Progress is being made toward a brand new assisted living care facility in Watson to replace the aging Quill Plains Centennial Lodge. Following the provincial budget announcement in 2021 that Watson would see funding for the project, the Quill Plains Health Care Foundation has been steadily working towards their fundraising commitments. Now, following a tour by government and health officials that happened on June 2, the project has a green light to enter phase one where further planning will lead to architectural drawings to guide the development. 

It’s been a long time coming, says Watson’s Mayor Norma Weber. The group became active in 2016 when it sought support from over 20 urban and rural municipalities traditionally served by the Lodge. In 2017, the organization received charitable status and was able to collect funds.

“We have three different areas in our lodge,” Weber explains. “The first part was built in 1967; it was built for Level 2, people who are mobile. The next wings came in 1969 and 1971, and then the Health Care Centre came in 1987.”

Weber says an assessment study done to plan renovations to the west wing and relocate the laundry led to the decision, announced in the 2021 budget, to replace the entire facility. The decision was partly based on the need for renovations and a new up-to-date air exchange system throughout the entire building. 

Norma WeberWatson Mayor Norma Weber pictured at fundraising event for Quill Plains Health Care Foundation during Spring Into Watson. 

The 53 bed facility covers the needs for approximately 25 urban and rural RMs, so the Watson facility is critical from both the standpoints of residents and employees who work in the Lodge. 

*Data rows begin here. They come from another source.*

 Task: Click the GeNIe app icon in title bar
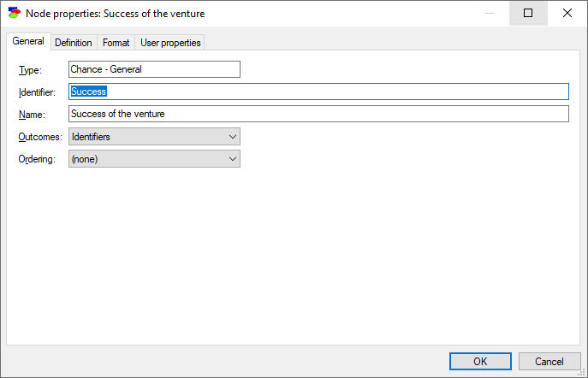click(x=15, y=13)
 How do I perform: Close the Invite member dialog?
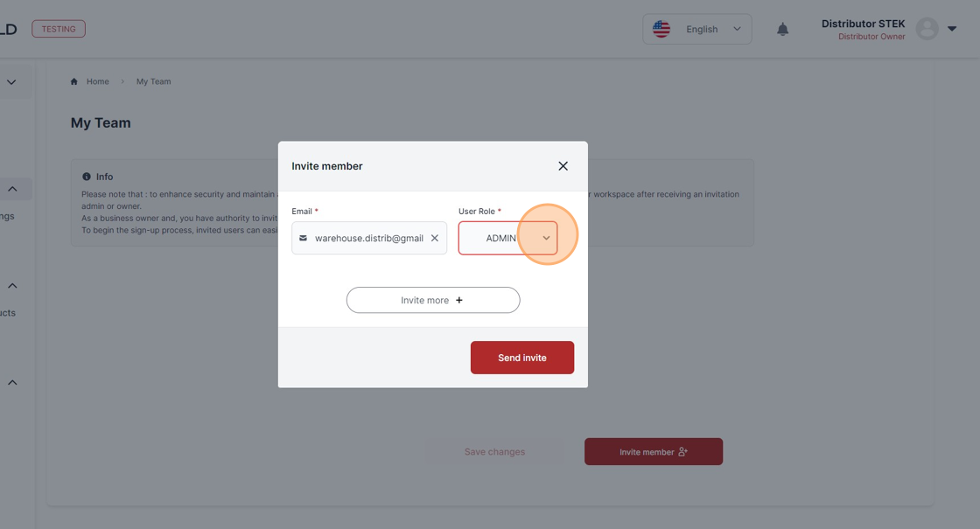[x=564, y=166]
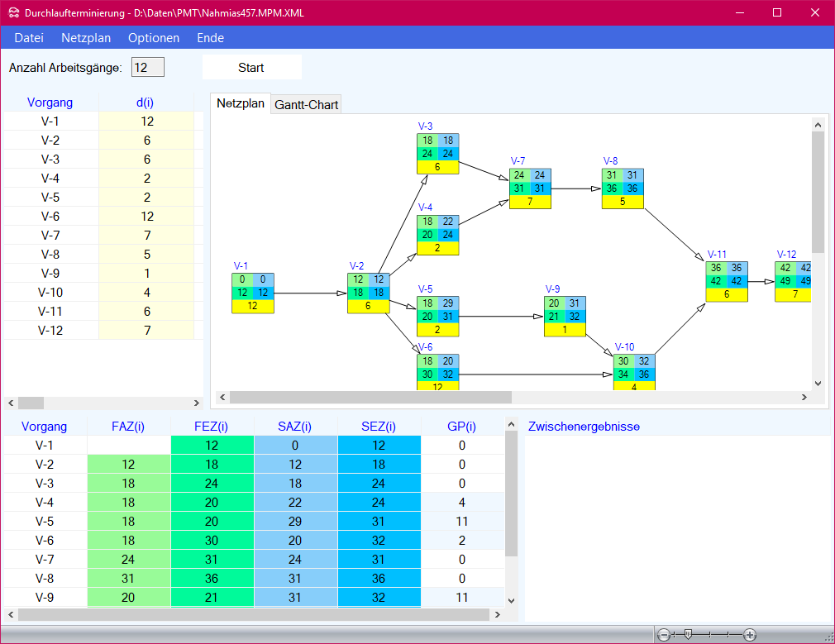Click the zoom out minus icon

(x=663, y=635)
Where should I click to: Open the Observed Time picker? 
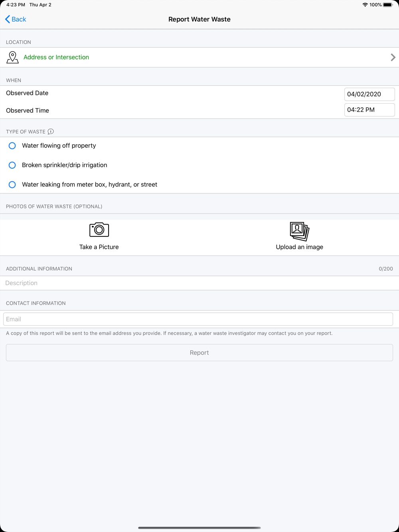[x=369, y=110]
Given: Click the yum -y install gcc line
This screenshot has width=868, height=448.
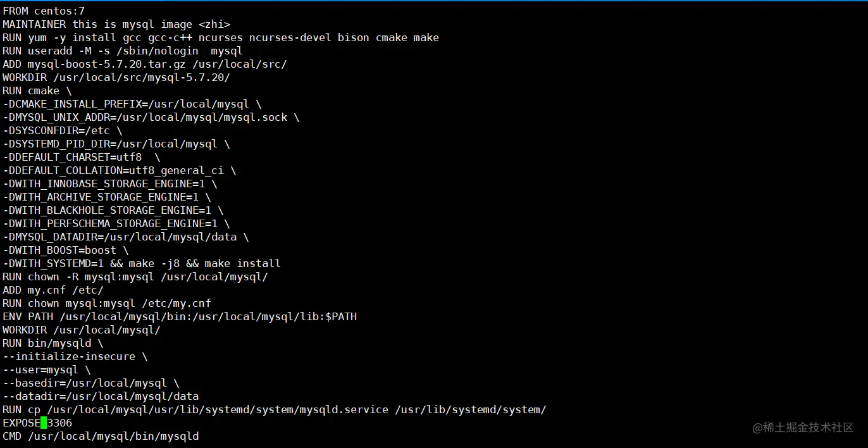Looking at the screenshot, I should tap(221, 38).
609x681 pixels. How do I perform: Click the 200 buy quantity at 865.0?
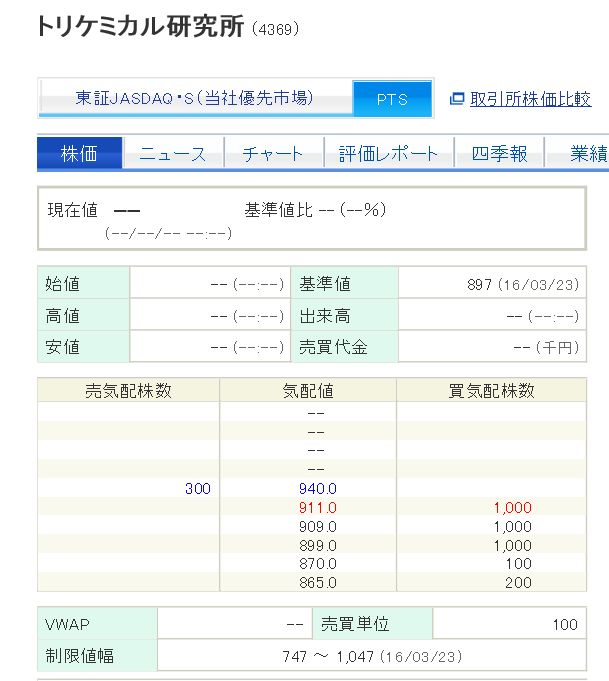tap(518, 583)
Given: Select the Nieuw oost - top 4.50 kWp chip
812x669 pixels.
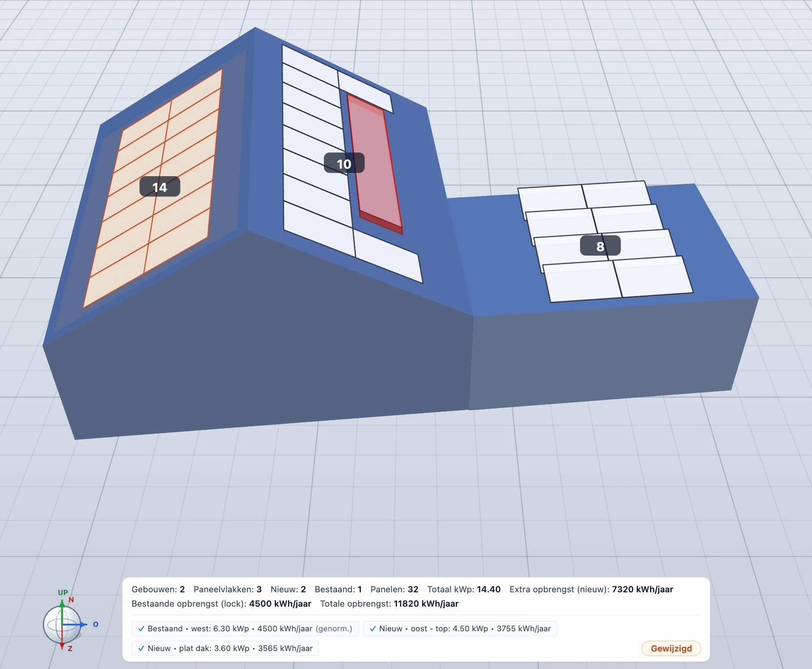Looking at the screenshot, I should pos(460,629).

The Foundation is committed to raising a portion of the funds for the planning and construction, and Weber explains there are different approaches to generate the necessary dollars. 

“We have commitment forms where you can pledge money and pay as it works for you or you can simply make donations to the Quill Plains Health Care Foundation. We have about $650,000 in cash donations, and we have about $1.2 million in commitments. We are asking for very generous support to make all this happen.”

The visit on June 2 puts the project officially into Stage 1, the very initial planning stages. Weber notes that health care and government officials will consult with local interests to determine relative size of the new facility, whether the Health Care building will be replaced, how much land will be required, the ultimate location, and the eventual design. Those determinations will play a factor in the ultimate projected cost. 

Weber says the absolutely best case scenario for a startup to construction would be in two years. 

“We can hope for two years, but at least we have a timeline now.”